А над таежной дорогой, по которой все шагает, шагает Любаша к далекому, но такому родному теперь зимовью, над этой дорогой в синевато-разжиженном просторе неба с несущимися стремительно наискось перистыми облаками встревоженно и знакомо кворхает птица бекас. Устав, Любаша сбрасывает с плеч тяжелый рюкзак, присаживается на его вздыбленную гористость и, улыбаясь, поглядывает в небо, туда, на птицу бекас. Странная, удивительная птица! О чем бы ни думал и что бы ни переживал, но песня бекаса завораживает, оглушает и поражает тебя. Наблюдая за падающим, а то взмывающим ввысь бекасом, с его странно открытым клювом, в котором встречный, рассекаемый воздух бурлит, булькает и грохочет, Любаша сейчас улыбается. И потому улыбается, что даже в этой песне бекаса есть нечто от чувства родства, которое она испытывает к ребятам: сразу встают перед глазами обеды и перекуры, когда бригада отдыхает и каждый, кто как может, один с усмешкой, а другой с презрением или оторопью, комментирует песни бекаса. И даже когда совсем недавно на 443-м пикете над бригадой нависла угроза внутренней размолвки – редкое для них дело! – ведь и тогда тоже над ними вместе с этой угрозой, как будто ее смысл и символ, кворхал враждебно-угрожающую песню бекас. И правда, не только в единстве, но и в размолвках есть своя, особенная прелесть чувства родства. Да и виноваты ли, в самом деле, ребята, что с раннего утра сидит около смонтированной гофрированной трубы и «травят за жизнь»: хороша, говорят, воблочка в Каспийском море, в море Азовском да и в Черном море тоже неплоха, а того лучше, когда, скажем, идешь по городу, по Одессе, вдоль знаменитой Дерибасовской, по которой, бывало, гулял Василий Шмаровоз, а навстречу – ша! – сам Коля Запорожец. Смешно... но и тоскливо – бывает такое на душе. Травить за жизнь можно, но жизнь за тебя травить не станет.
– Ладно, братва, давай все же кострить!
– Смысл, Коля? Какой смысл? Ты нам смысл объясни, Коля!
«Дед» – Володя Кучма смотрит на Колю Запорожца своими глубоко-зелеными, вопрошающе-насмешливыми глазами, и весь вид этого здорового, мощного, неистово обросшего парня, внешне похожего на добра молодца лешего, а внутренне познавшего муки Фауста и одновременно безверие Мефистофеля, вид этого человека взывает к сомнению: Коля, к чему делать-то, не знаю что, или идти туда, не знаю куда?
– Ну ладно, нет бульдозера, но есть лопаты – раз! Нет бурмашины, зато есть лом – два! Не приехали взрывники – и ну их к черту; чего мы, сами не можем кострить? Ведь хоть на полметра, а оттает грунт?! Три! Все лучше, чем сидеть, ну скажите, нет, что ли?! – Разгоряченный,
Коля запальчиво оглядывает бригаду и как-то не сразу верит, что на этот раз никто не поддерживает его. И хотя воистину похож сейчас Коля на самого Чингачгука – загорелый, сильный, жилистый, с лоснящимся от пота телом, с венком из таежных лимонно-желтых жаркое на голове, который сплели ему две подруги – Любаша Канарева и Люба Кафанова (или Джанка, как звали ее еще в школе), – так вот, хотя и так, хотя и Чингачгук был перед ними, а бригада не поддерживала его. Настаивать же Запорожец не мог: внутренне он еще не был готов к тому, чтобы, заменяя бригадира Казакова в дни его вызовов в Звездный, чувствовать полную правоту своих распоряжений.

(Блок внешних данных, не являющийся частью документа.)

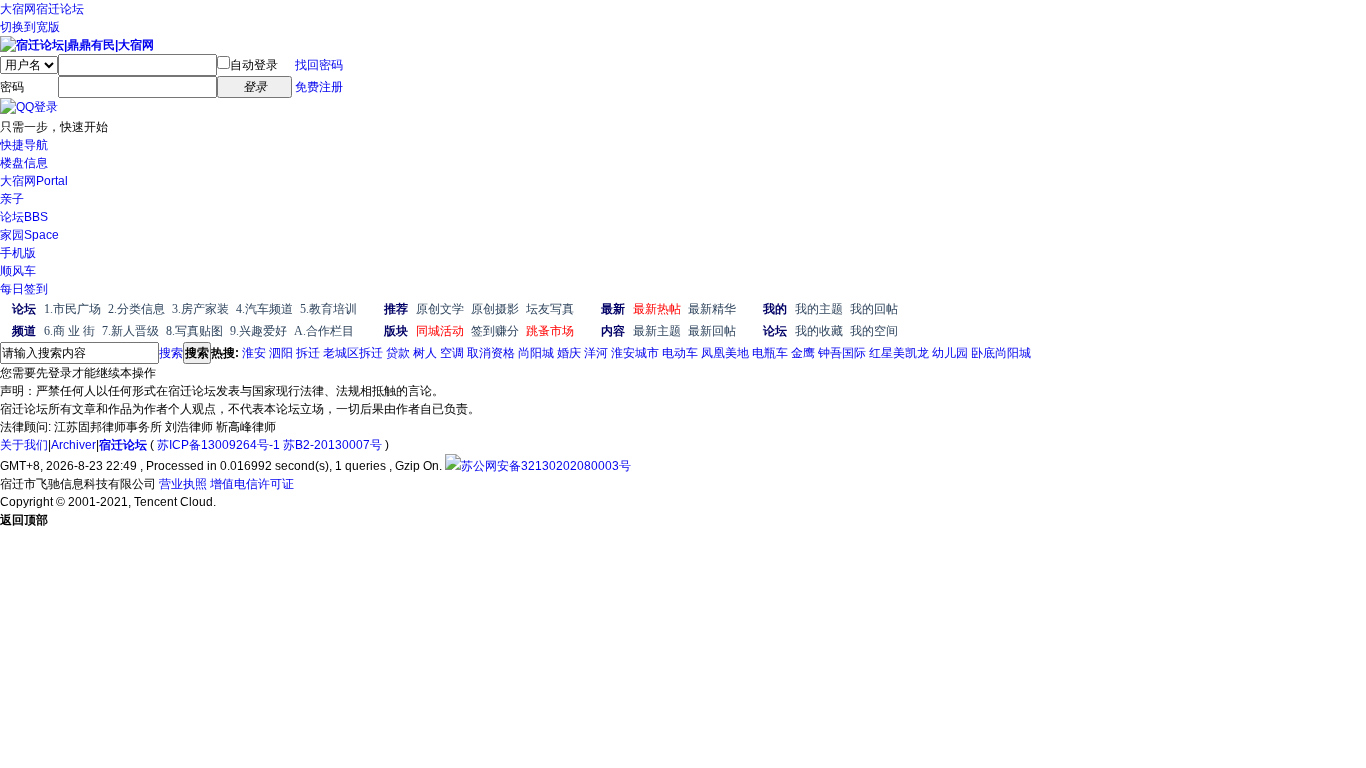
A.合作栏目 (324, 331)
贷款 (398, 353)
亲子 (12, 199)
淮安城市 (635, 353)
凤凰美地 (725, 353)
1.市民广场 (72, 309)
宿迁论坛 (60, 9)
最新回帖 (712, 331)
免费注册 (319, 87)
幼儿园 (950, 353)
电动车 (680, 353)
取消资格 (491, 353)
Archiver (73, 445)
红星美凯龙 (899, 353)
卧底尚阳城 (1001, 353)
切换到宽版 (30, 27)
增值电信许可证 (252, 484)
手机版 (18, 253)
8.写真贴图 (194, 331)
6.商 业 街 (69, 331)
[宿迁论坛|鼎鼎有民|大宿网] (77, 45)
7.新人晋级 (130, 331)
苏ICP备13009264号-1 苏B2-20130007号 (269, 445)
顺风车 (18, 271)
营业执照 (183, 484)
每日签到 (24, 289)
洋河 (596, 353)
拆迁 (308, 353)
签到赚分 (495, 331)
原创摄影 (495, 309)
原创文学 (440, 309)
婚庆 (569, 353)
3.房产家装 (200, 309)
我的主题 (819, 309)
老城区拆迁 (353, 353)
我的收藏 (819, 331)
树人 (425, 353)
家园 (29, 235)
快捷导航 (24, 145)
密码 (12, 87)
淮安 (254, 353)
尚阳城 (536, 353)
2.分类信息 (136, 309)
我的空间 (874, 331)
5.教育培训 (328, 309)
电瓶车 (770, 353)
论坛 (24, 217)
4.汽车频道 (264, 309)
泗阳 (281, 353)
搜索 (171, 353)
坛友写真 (550, 309)
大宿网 (18, 9)
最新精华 (712, 309)
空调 (452, 353)
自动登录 (254, 65)
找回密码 (319, 65)
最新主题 (657, 331)
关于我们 (24, 445)
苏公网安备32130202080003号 (546, 466)
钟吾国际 (842, 353)
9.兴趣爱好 (258, 331)
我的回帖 (874, 309)
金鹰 (803, 353)
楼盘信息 (24, 163)
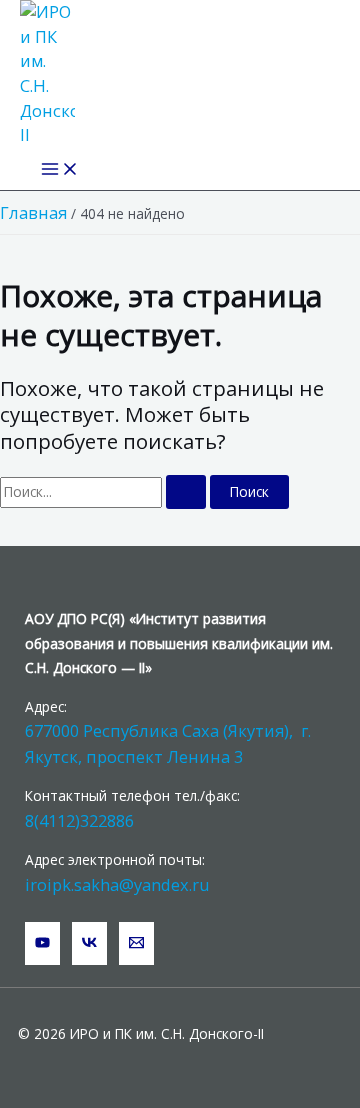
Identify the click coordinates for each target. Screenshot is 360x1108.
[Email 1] (136, 943)
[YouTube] (42, 943)
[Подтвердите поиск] (186, 492)
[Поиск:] (105, 491)
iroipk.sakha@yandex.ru (117, 884)
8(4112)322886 (79, 820)
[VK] (89, 943)
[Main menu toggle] (60, 170)
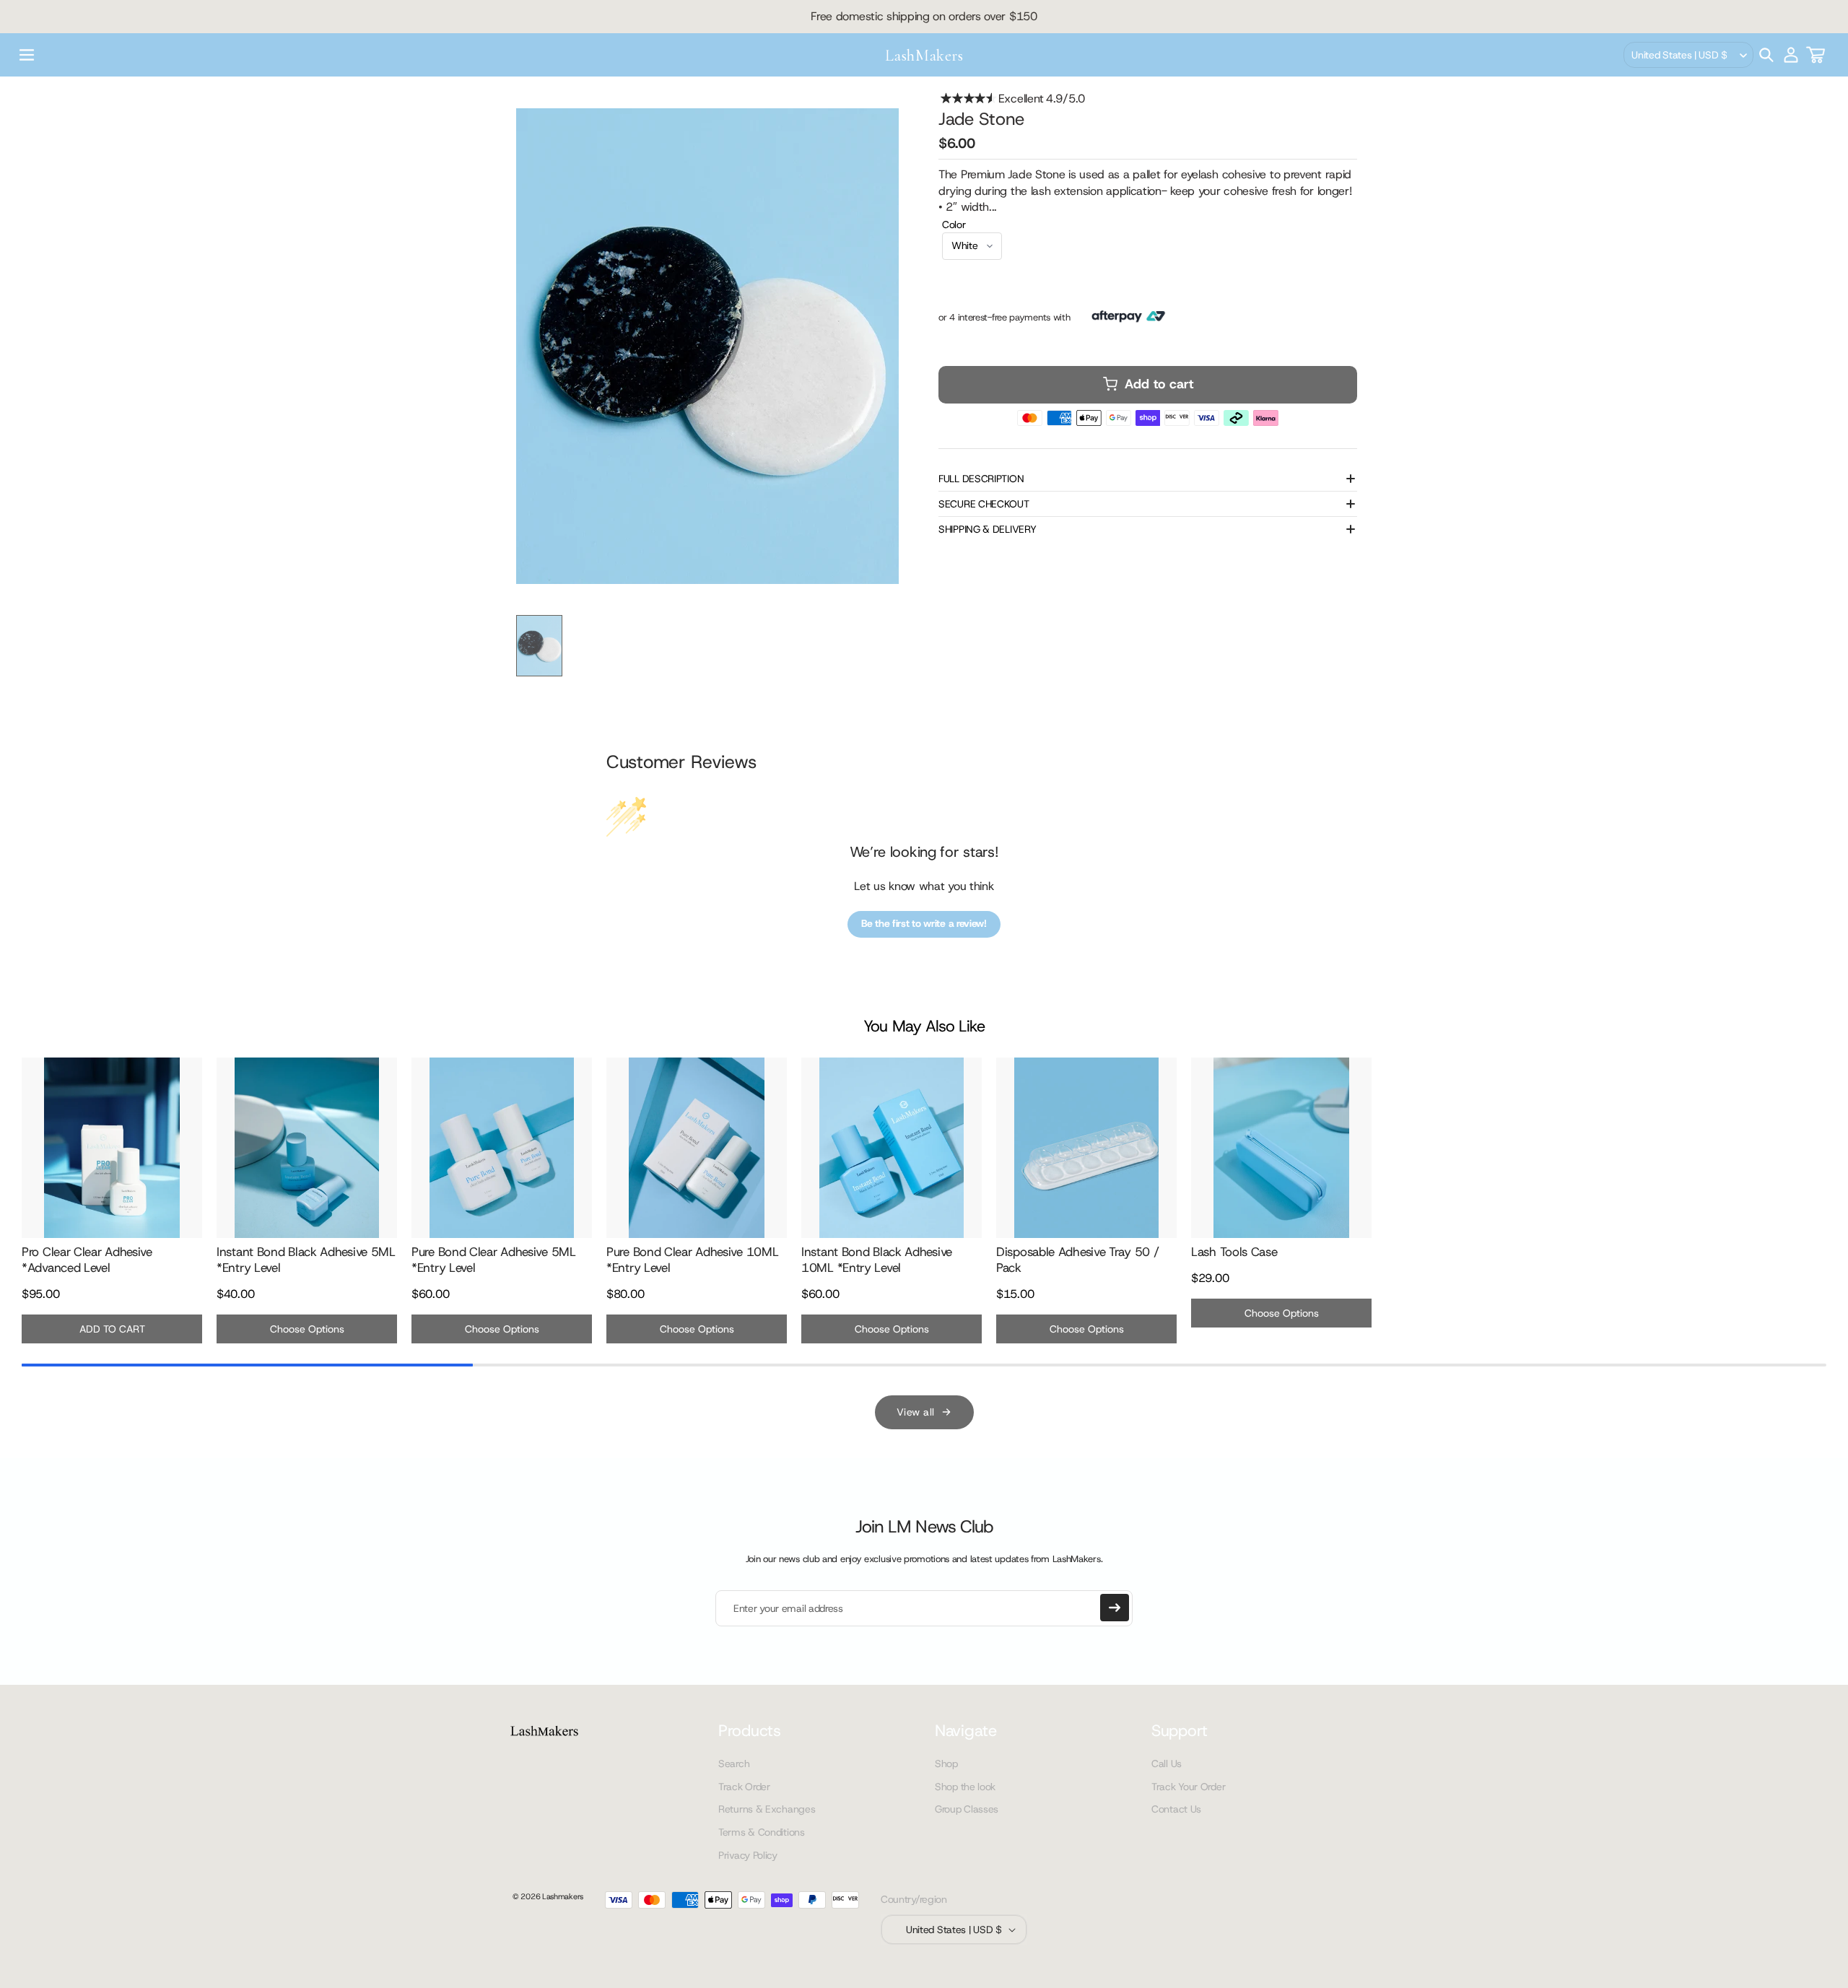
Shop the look (965, 1786)
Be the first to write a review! (924, 923)
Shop (946, 1763)
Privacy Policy (747, 1855)
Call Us (1166, 1763)
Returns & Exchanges (766, 1808)
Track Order (744, 1786)
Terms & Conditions (761, 1832)
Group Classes (966, 1808)
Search (733, 1763)
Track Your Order (1188, 1786)
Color (954, 224)
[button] (26, 55)
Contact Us (1176, 1808)
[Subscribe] (1114, 1607)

А над бригадой, то падая, то растворяясь в облаках, неистовствует в своей песне бекас. Его бы крылья да взмыть в высоту – на многие бы километры распахнулась тайга, самые нежные, сочные краски которой – это лиственница вперемежку с кедрачом, а то вдруг эти краски, как в колодезную чистую глубину, ныряют в распадки и светятся оттуда уже голубоватой дымкой, над которой, если это утро, в малиновой подсветке плавает солнце, а если день, в свинцово-матовой пелене растворяются его золотистые лучи; кто видел тайгу с высоты, особенно поутру, тот знает эти яркие золотые, малиновые и голубые тона воздуха и солнца, а вместе с ними как будто новорожденную, умытую зелень самой тайги. Но бывает и так, что тайга черна и сурова, и не только в сумерки или ночной порой, а и днем, и утром, даже и при игре солнца, – это там, где прошел верхом лесной пожар: уныло, голо и обреченно смотрит тайга безлистыми верхушками в небо, как будто жалуясь или взывая к небесной справедливости. И как жалко и больно тогда смотреть на такую тайгу!
И все же... все же! Тайга – это тайга, не случайно так яро притягивает она к себе людей, как бы прося воздать должное за ее красоту и суровость и как бы взывая человека к сотворчеству. И эти ребята, которые сидят внизу у котлована, каждый по-своему приехали сюда творить жизнь и одновременно творить самих себя. Далеко отсюда, в сорока с лишним километрах от их зимовья, есть как бы точка отсчета – станция Лена, или город Усть-Кут, откуда через девственность тайги протянулась уже первая нитка просеки к поселку бамовцев – Звездному, а отсюда еще дальше – к Магистральному, и еще дальше – на Ульман. Этот изначальный, западный участок бамовской жизни, как грудной ребенок, ждет своего вскормления: просеку нужно очистить от леса, напитать ее техникой, материалами, смонтировать трубы для стока грунтовых вод, соорудить мосты через реки, а затем уж вести отсыпку полотна и укладку рельсов.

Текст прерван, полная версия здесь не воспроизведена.